TV Sul Bahia was founded on May 2, 1996, but started broadcasting on November 3, 1996. The station opened as a Rede Manchete affiliate during its first year on air, having Extremo Sul em Manchete as its newscast. The primetime telenovela Manchete was airing at the time, Xica da Silva, became a huge success among locals.

At an unknown date in late 1997 (after August when Xica da Silva ended), the station left Manchete, which was facing a financial crisis and a mass exodus of its affiliates to other networks. The station joined SBT and, consequently, its news operation was renamed TJ Sul Bahia, following the pattern of the network's TJ Brasil. During the station's early years, it was owned by politician Francistônio Pinto.

In October 2001, the station was sold to Nizan Guanaes, later in November the negotiations were still ongoing, who obtained a license to operate in the São Paulo metropolitan area in May 2002 to relay its programming and form a national network from TV Sul Bahia in Teixeira de Freitas. He tried to rent air time on Rede 21, but failed, prompting him to request a license in February 2002. His goal was to set up the relay station on UHF channel 40. In late June, he invested in the installation of five relay stations in adjacent areas (Alcobaça, Itabatã, Taquarinha, Mucuri and Posto da Mata). The relay stations already existed, but were irregular according to Guanaes. The Ministry of Communications said that the channels for the five municipalities were new.

In November 2003, the station decided to leave SBT and join TV Canção Nova, a charismatic Catholic network. On November 28, it announced a ceremony from Igreja da Sé scheduled for December 6, but decided to cancel it the following day, opting to make "a larger event". At the time, the UHF frequency it pretended to use for the São Paulo metro area was being disputed with another Catholic network, Rede Vida, which also broadcast on channel 40. A Rede Vida executive said that its viewing audience had gained the habit of watching on channel 40, and that Canção Nova was "not being elegant". Rede Vida had a license to operate on channel 34, but had not activated the signal yet. The agreement was formalized in January 2004. Guanaes announced that it would help Canção Nova in producing the station's news operation, as well as the station in general. João Augusto Valente of DM9DDB was in charge of graphics (bumpers and logos) and studio sets.

On October 30, 2006, the station left Canção Nova and joined TV+, a local network from the ABC Region.

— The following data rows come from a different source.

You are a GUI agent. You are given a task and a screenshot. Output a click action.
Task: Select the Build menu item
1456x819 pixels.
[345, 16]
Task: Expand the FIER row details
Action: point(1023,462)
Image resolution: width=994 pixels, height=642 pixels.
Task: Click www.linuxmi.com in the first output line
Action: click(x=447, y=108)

The move enabled the network to be receivable in southern Bahia.

It is unknown what led to R. R. Soares buying the station in 2007, consequently becoming a RIT affiliate. The affiliation was already there in July 2007, date in which the station started airing O Grande Estado de São Paulo, presented by federal deputee André Soares. The first edition was dedicated to the São Paulo capital area and had visits to the Municipal Market, the Portuguese Language Museum and the effects of the city after the passing of the Cidade Limpa law. On October 1, 2012, the station's technician Geraldo Cerqueira Dutra, which has been with the station since its inception, died. It is also unknown what motivated the station to join RIT Notícias, R. R. Soares' news network, in 2023.

==Technical information==

| Channel | Video | Aspect | Short name | Programming |
|---|---|---|---|---|
| 5.1 | 1080i | 16:9 | TV SUL BAHIA | Main TV Sul Bahia programming / RIT Notícias |

The station received its permit for digital terrestrial television operations on September 17, 2010, commencing its broadcasts in experimental mode on August 31, 2012. According to the ANATEL ordinance, the station was set to switch on all of its digital transmitters in its coverage area by the end of 2013.

The station's digital transmitter in Paulo Afonso, in the north of Bahia, opened on December 11, 2018.